El Consejo fue convocado a primera hora en palacio y allí acudieron todos en automóvil, para reunirse bajo la presidencia de don Niceto, quien aguantó sin intervenir durante el trámite ordinario. Tras los recortes impuestos por la ley de Restricciones, eran ahora nueve ministros y daba la impresión de que faltaba alguien. Alcalá-Zamora, en la cabecera de la mesa, en su sillón, tenía bajo la mano diestra un legajo de expedientes y al alcance de la otra una bandeja con bombones y caramelitos que de vez en cuando acariciaba o se metía en la boca o guardaba en el bolsillo de la americana. A su derecha, Chapaprieta y Gil-Robles, y a la izquierda, Lerroux. Todos notaban que al presidente le rondaba algo por la cabeza y estaba deseando tomar la palabra. Lo hizo en cuanto Chapaprieta concluyó el despacho ordinario.
- Después firmaremos, don Joaquín –indicó con su característico acento andaluz-, porque ahora deseo decirles a todos cuatro palabras. He de confesar que el banquete del bloque parlamentario de ayer me ha herido profundamente. Y no solo por su significación de agravio contra mi potestad de formar el Gobierno que yo considere más adecuado para la nación, sino en lo personal, por las manifestaciones que en él se han producido. Por eso yo les pedí que no se celebrara en primer lugar, pero en fin… Yo le felicito, don Alejandro, por su elocuencia, como también lo hice anoche por teléfono, apenas fui informado por el presidente del Consejo –se volvió con mal gesto hacia Chapaprieta-, solo que la transcripción que he leído en la prensa, en especial de las palabras pronunciadas sobre mí, no responden precisamente a la descripción que se me hizo…
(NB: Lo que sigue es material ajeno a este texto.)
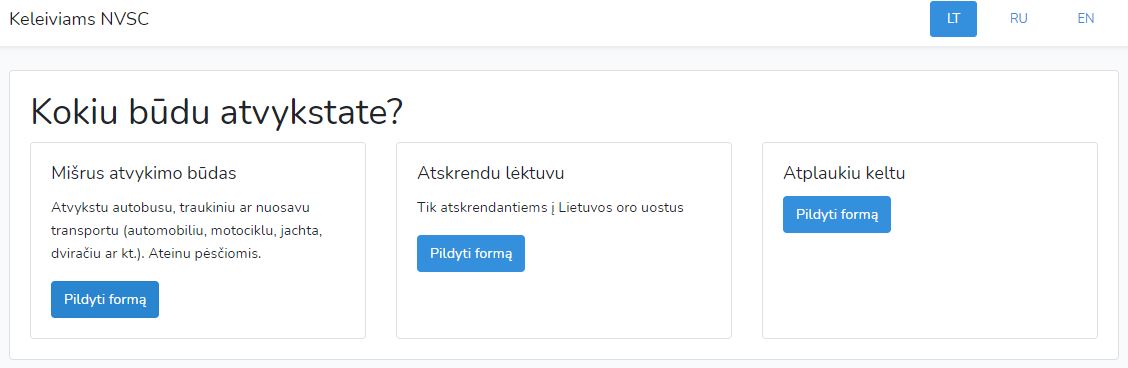Click empty space below the ferry card button
This screenshot has height=368, width=1128.
coord(929,288)
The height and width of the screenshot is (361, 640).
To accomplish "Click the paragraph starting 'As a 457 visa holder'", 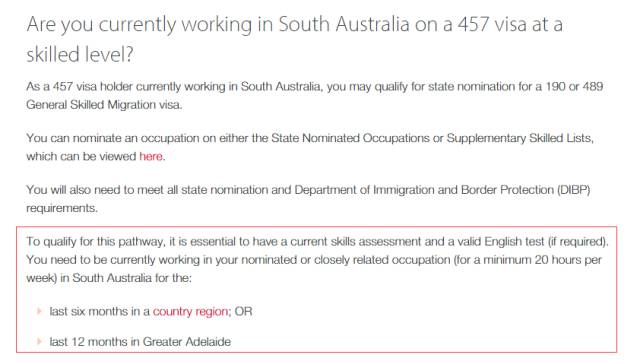I will click(314, 96).
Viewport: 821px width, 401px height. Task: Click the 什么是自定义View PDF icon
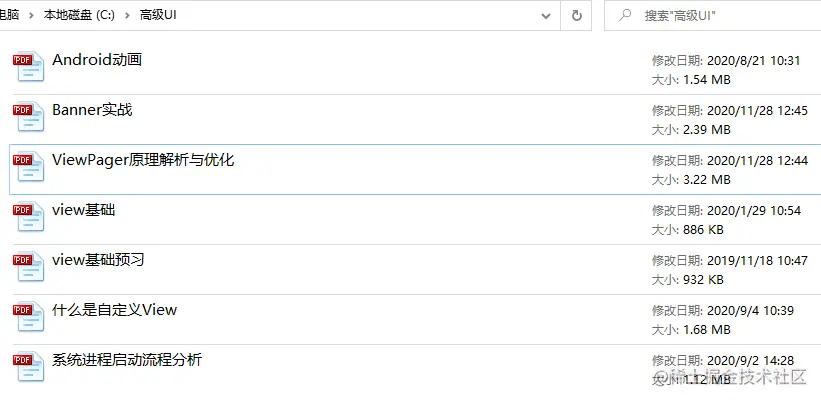[29, 317]
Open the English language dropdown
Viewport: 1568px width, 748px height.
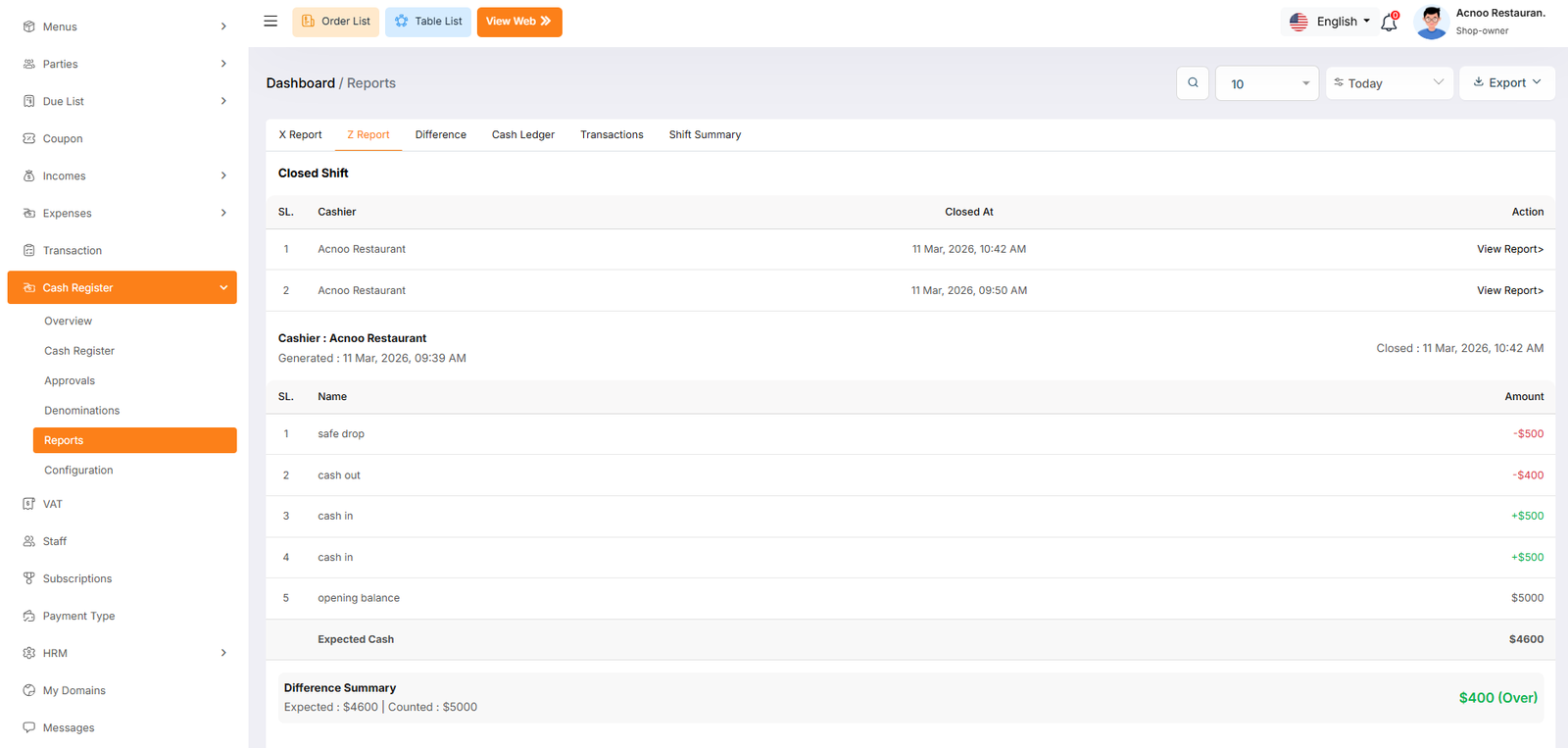(1332, 22)
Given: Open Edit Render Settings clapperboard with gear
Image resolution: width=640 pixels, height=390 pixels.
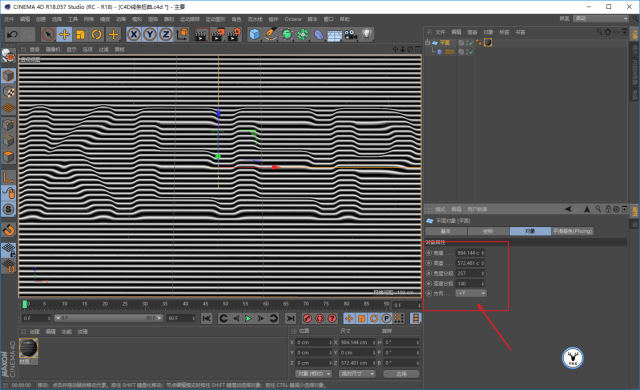Looking at the screenshot, I should pyautogui.click(x=234, y=35).
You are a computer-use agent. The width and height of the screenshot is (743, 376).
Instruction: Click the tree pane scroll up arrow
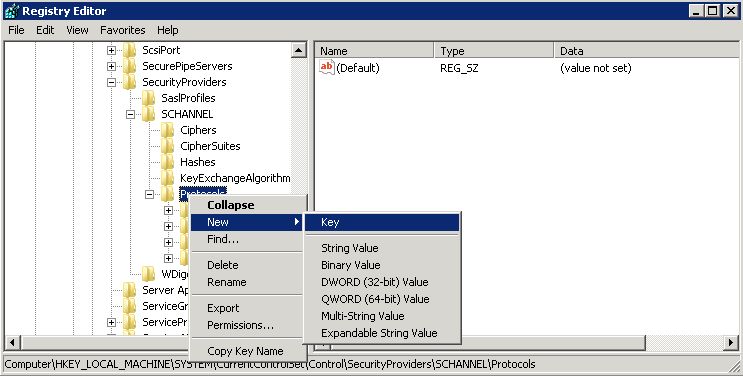click(299, 50)
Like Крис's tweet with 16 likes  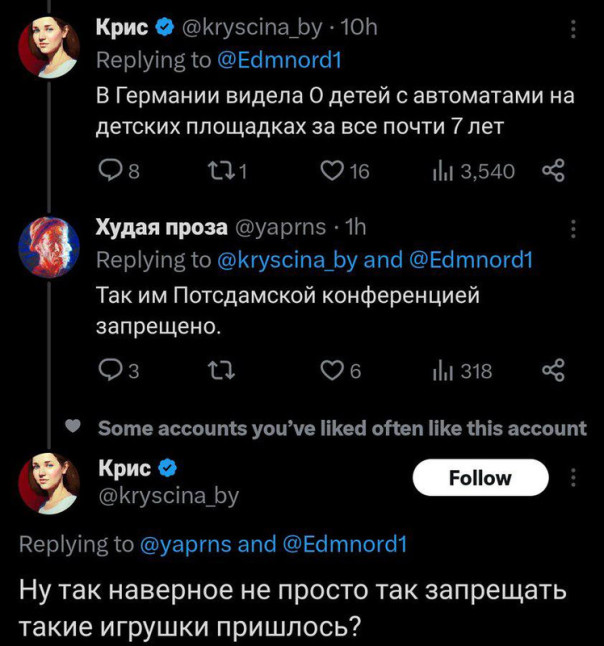coord(331,172)
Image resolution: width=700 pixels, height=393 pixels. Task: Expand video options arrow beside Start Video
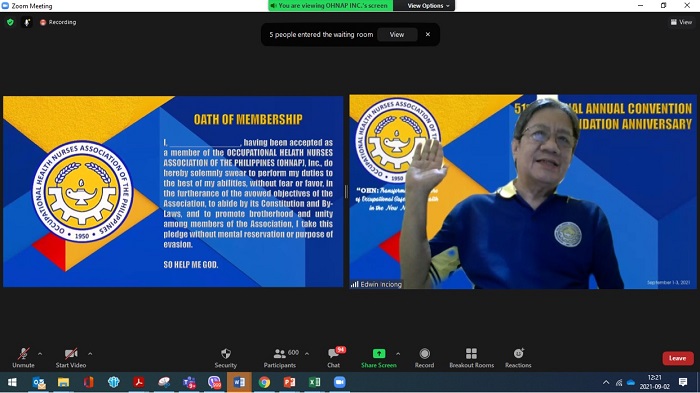[90, 354]
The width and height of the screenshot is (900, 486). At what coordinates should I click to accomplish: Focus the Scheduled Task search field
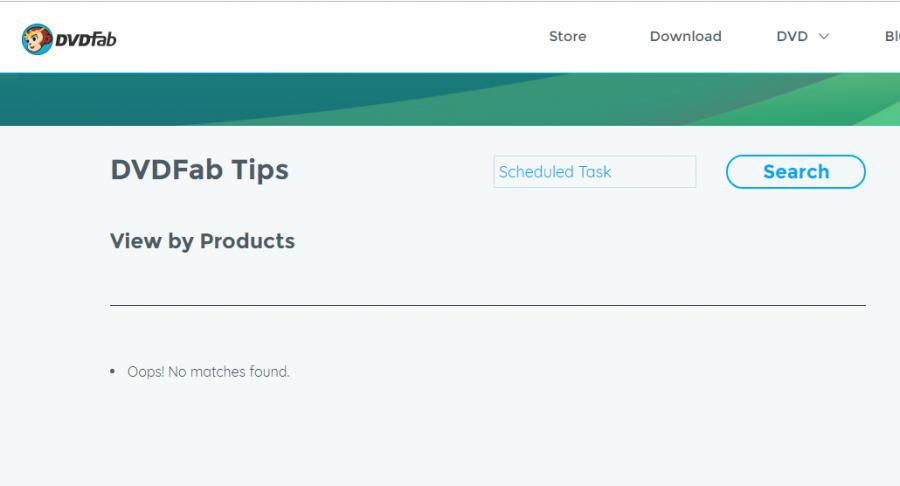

Chapaprieta se encogía en su sillón. Era eso y aguantar, o dimitir. Él había hablado la víspera con el presidente, resaltando que nadie había dado demasiada importancia a las palabras de Lerroux. Pero don Niceto, encarándose con Gil-Robles, aprovechó para recordarle la inoperancia de su grupo y su escaso compromiso con la República, algo que hizo palidecer al salmantino. Y antes de que pudiera contestar, el anciano presidente se volvió con ojos centelleantes hacia Lerroux y, tras engullir un nuevo bombón, le espetó, junto con algo de saliva y chocolate, lo siguiente:
- Don Alejandro, también yo sé distinguir “entre el hombre y el cargo”, y “entre la persona y la jerarquía” –citó textualmente las palabras pronunciadas por Lerroux en aquel colofón ligeramente envenenado con que había cerrado el acto del Ritz-. Yo agradezco mucho toda consideración personal y procuro merecerla, para que las debidas a la jerarquía estén bien colocadas y enaltecidas. Pero no las confundo. Por eso en las sobremesas familiares suelo decirles a mis hijos: “No os envanezcáis sino de vuestros actos y, si alguna vez recordáis que sois hijos de quien ocupó en España el puesto más elevado, no os vanagloriéis sino de que vuestro padre salió de todos los cargos con la conciencia limpia y la frente alta…” –concluyó, consiguiendo que Lerroux enrojeciese hasta las orejas, poco antes de levantarse y abandonar la sala para no dar lugar a réplica, como era su costumbre.